The question is, is it worth attempting to report their listings? In the world of name spam, this is an extremely tame, small violation, and while it does go against Google's rules, I'm not sure anything would happen if it was reported. Would we be better off trying to counter them by doing the same thing? Just ignoring it? When does a name spam issue rise to the level of needing to be addressed?

Just run Google Ads for your business & ignore them.
 
I work with a large national retail chain. One of our competitors, also a large national retail chain, recently made a change to their GMB listings to include the city name in the listing name, e.g. Big Store - Manhattan. I live near several of their locations and know that this new name change isn't representative of their actual branding or signage, which has remained identical. It's purely an SEO move to boost their listings rankings. They've done this across the board on every location and it has made me concerned that our rankings could be taking a hit where we compete because of it.

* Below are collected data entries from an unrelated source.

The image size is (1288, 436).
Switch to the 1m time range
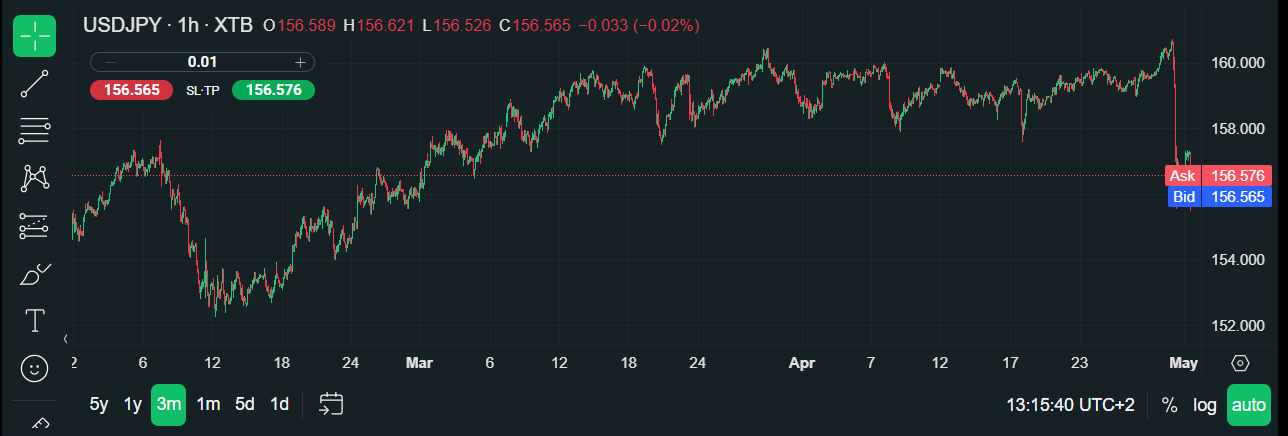click(208, 405)
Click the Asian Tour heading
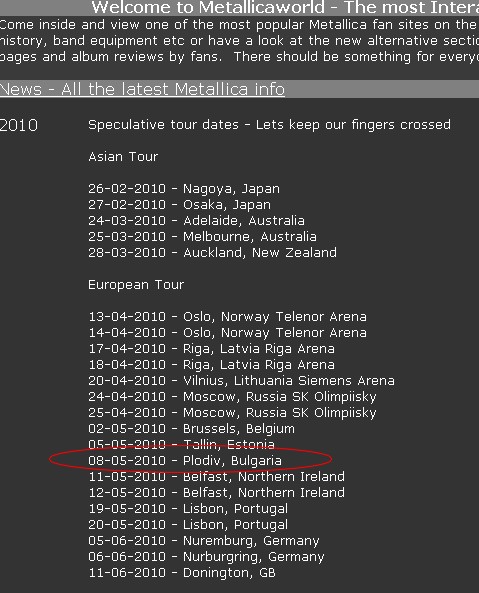This screenshot has height=593, width=479. click(x=123, y=157)
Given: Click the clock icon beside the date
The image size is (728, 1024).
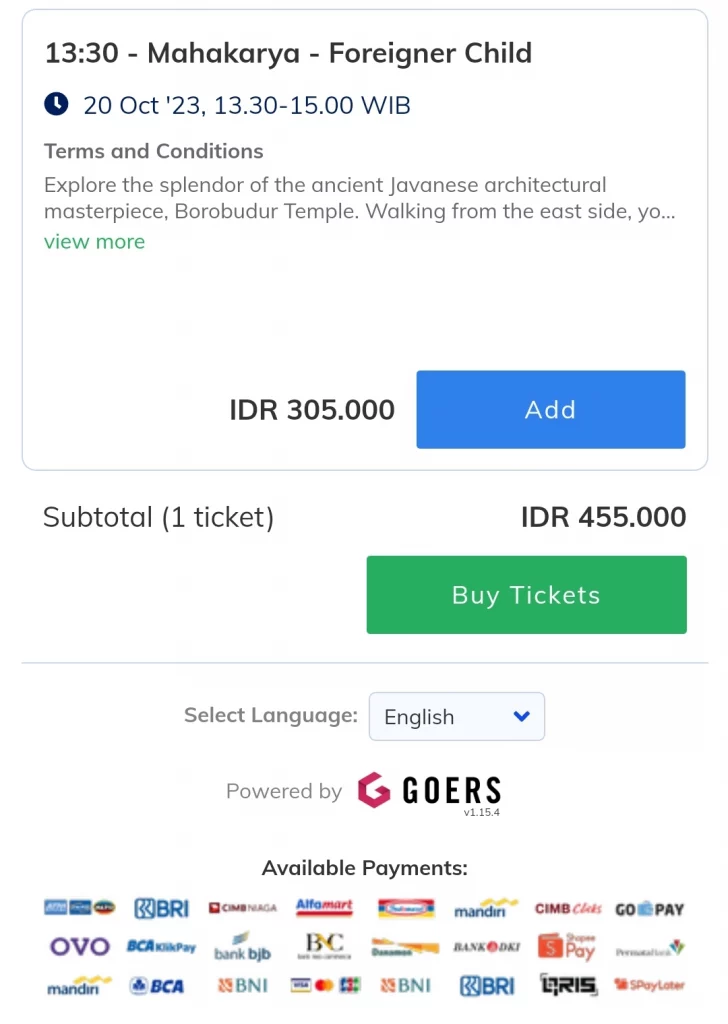Looking at the screenshot, I should point(56,104).
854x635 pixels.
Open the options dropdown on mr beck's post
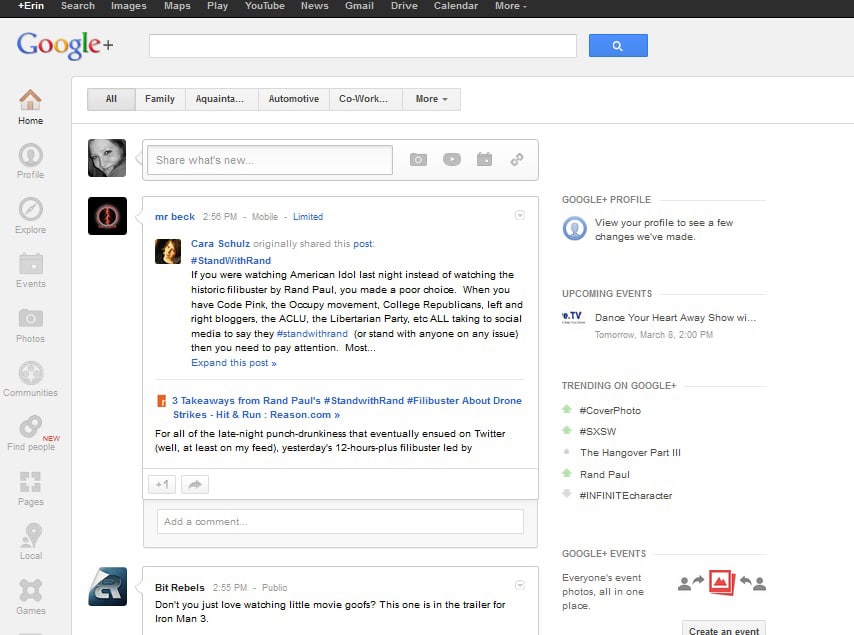(519, 214)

Hi Aninika, we work with a franchisee of a large national chain in health care services. Interestingly, like your competitor we include the city name or a local landmark in all their GMB listings just as you described but w/o the dash so "XYZ Medical Clinic City". But unlike your competitor the name is carried over to their individual domain names, and all their other local advertising. The franchisee registers not only the primary name of "XYZ Medical Clinic" but also registers for a small fee, an assumed name or DBA in the state they are doing business with the additional locator in the name. We have found that the addition of the city or location in the name does provide a competitive advantage (sometimes significant) with not only local pack but organic searches, especially in larger MSA's where the footprint of the city is broken up in to areas like "South CityName", "North CityName", "West CityName", or has a neighborhood name.

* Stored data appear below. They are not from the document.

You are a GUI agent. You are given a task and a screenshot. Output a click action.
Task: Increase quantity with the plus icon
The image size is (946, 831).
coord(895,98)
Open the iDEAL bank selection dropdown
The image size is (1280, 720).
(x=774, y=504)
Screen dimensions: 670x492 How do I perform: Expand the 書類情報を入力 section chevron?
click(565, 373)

Have you considered approaching your client to see if they would consider adopting a similar strategy but do it consistently so it is compliant with GMB (and other major aggregators/directories)? In other words, beat the competitor at their own game ;). I've worked on fighting name spam with some of our other clients, where the keyword stuffing is obvious, with little success. Colan has actually escalated one of our complaints on the GMB forum and we haven't been successful (yet). I'm in agreement with Colan, I don't think Google will take any action whatsoever but it can't hurt to try. If you go that route and haven't done it before, there are some best practices for redressal and later escalation requests. If interested, I'm happy to provide links to articles I've used when I first started submitting redressals for name spam, many of which were written by LocalU's staff/contributors.
 
Interesting approach with the DBA - it would allow you to still get the keywords on the name, and since it's the "legal name", you're in full compliance with Google on that too.